第2話 かんなぎの子①

「ユイ、お前には才能がある」


 これは紐房ひもふさ結衣ゆいが幼い頃、父からよく言い聞かされた言葉だった。


「ユイはこの年で一級神官でも中々扱えない霊獣を携える事ができる。もしユイが巫女さんなら、大したものだと言われるだろう」


 これも父がユイに告げた言葉だ。ユイが持つ才能は珍しいもので、この国では重宝されるものだった。


 ユイの生まれた『大和国』は宗教観念が根強い。よって神道を極め、その職に就く、例えば巫女になることは大変喜ばしい事で、優秀とあればこの上ない事だった。


 よって、小さな頃からその言葉を言われ続けたユイは、熱に浮かされて、父に何度もこんな事を言ったらしい。


「私、大きくなったら巫女さんになりたいの!」


 しかしその言葉を聞いて、父は複雑そうな顔をしていたのを今でもユイは覚えている。


 何故だかは分からなかった。ただ時が経つにつれて、物心がついて、ようやくその意味を理解した。その理由はいずれ分かることになるので割愛する。

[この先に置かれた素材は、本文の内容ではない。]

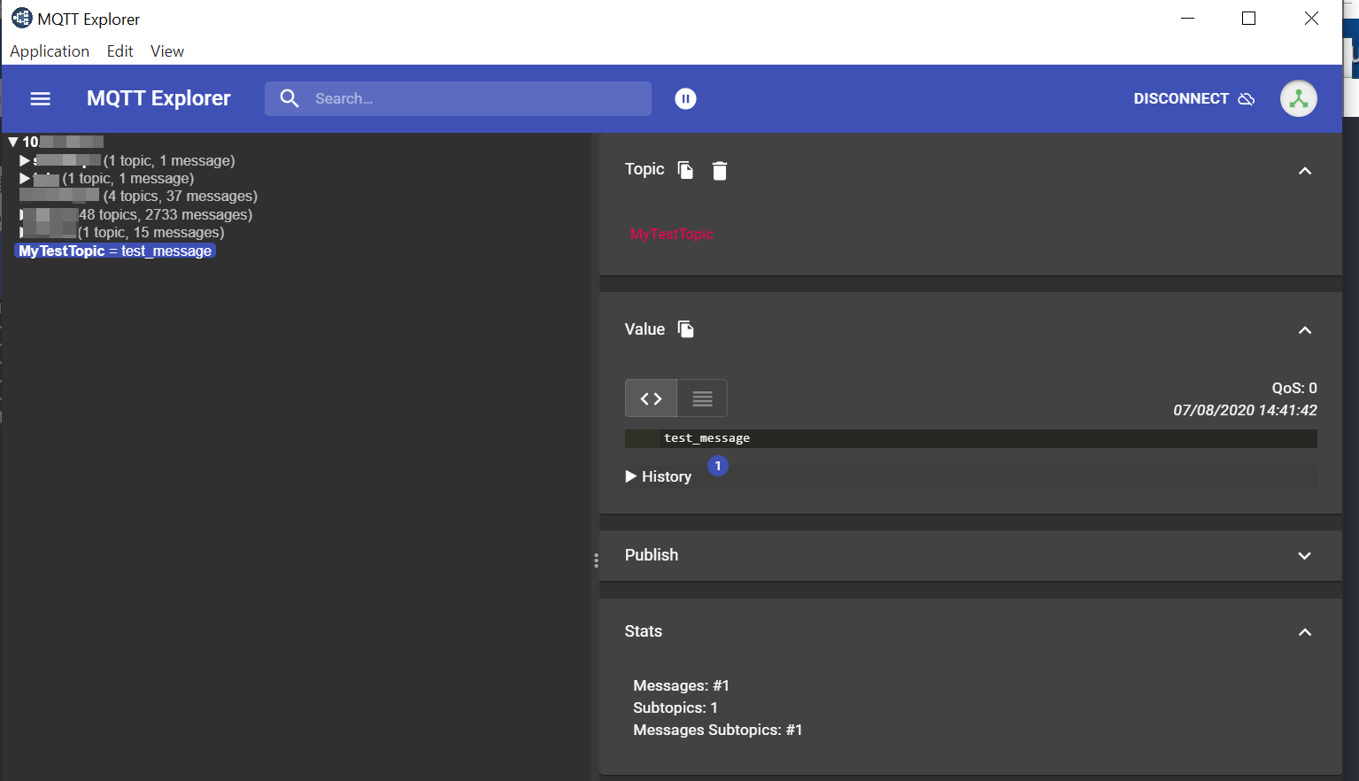Screen dimensions: 1359x781
Task: Switch value view to formatted code mode
Action: point(651,398)
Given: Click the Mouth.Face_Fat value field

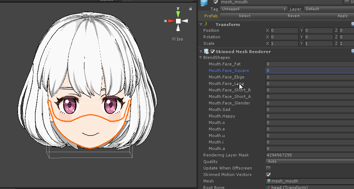Looking at the screenshot, I should pyautogui.click(x=310, y=64).
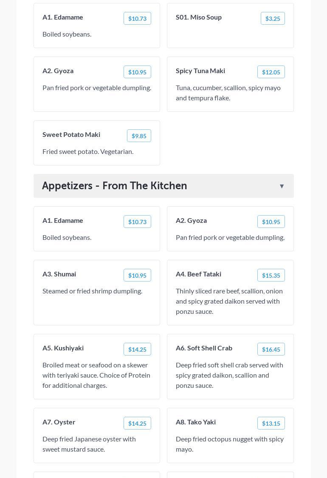Open the A3. Shumai item title
Image resolution: width=327 pixels, height=478 pixels.
tap(59, 274)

 ユイは今年で十六になった。今日は晴れ晴れしい高校の入学式である。ユイは朝から浮かれ気分で登校し、片田舎にある家から離れた、都市部にある高校へ向かっていたのだが、その矢先で悲劇が起きた。


「い、嫌だよっ!」


 ユイはある人物に追い詰められて壁に寄りかかっている。目に涙を浮かべて叫んだものの、ここは人通りも少ない裏路地だ。叫ぼうが喚こうが、きっとその悲痛な声は人の耳に入らないだろう。


「ええから言われた通りにせぇ!」


 一方でユイを追い詰めているのはユイと同じ制服を着ている人物であった。容姿は黒髪ショートの女の子。言葉には西の訛りが入っている。ユイは怯えるだけで何もする事が出来なかった。


「やめて……九十九つくもさん……!」


 どうしてこうなってしまったのだろうか。そして何が起きているのだろうか。


 結論を言おう。紐房結衣は、登校中に知り合った同学年の女子に、スカートをたくし上げろと言われている。


 これを他の誰かが聞いたとしても、きっとこの事態の意味が分からないだろう。しかしこの行為には意味がある。九十九と呼ばれるこの女は、ある事を確かめるべくこのようなことをしているのだ。


「ええか? 他の誰かの目はごまかせても、ウチの目はあめ玉とちゃう。ええ加減白状したらどうや?」


「で、でもっ……でもっ!」


 ユイは顔を真っ赤にさせて、首を左右にぶんぶんと振る。


 震える声で、いやだいやだと言いながら必死に抵抗する。


 すると九十九はしびれを切らしたのか、ユイの腕を強引に掴み、スカートに手を伸ばした。ユイは慌ててその手を振り払おうとするがもう遅い、九十九の行動の方が一手早かった。


「でもや……あらへん!」


 その言葉と同時、ユイのスカートはめくられて中身があらわとなった。見ればユイは紺色のスパッツを穿いていた。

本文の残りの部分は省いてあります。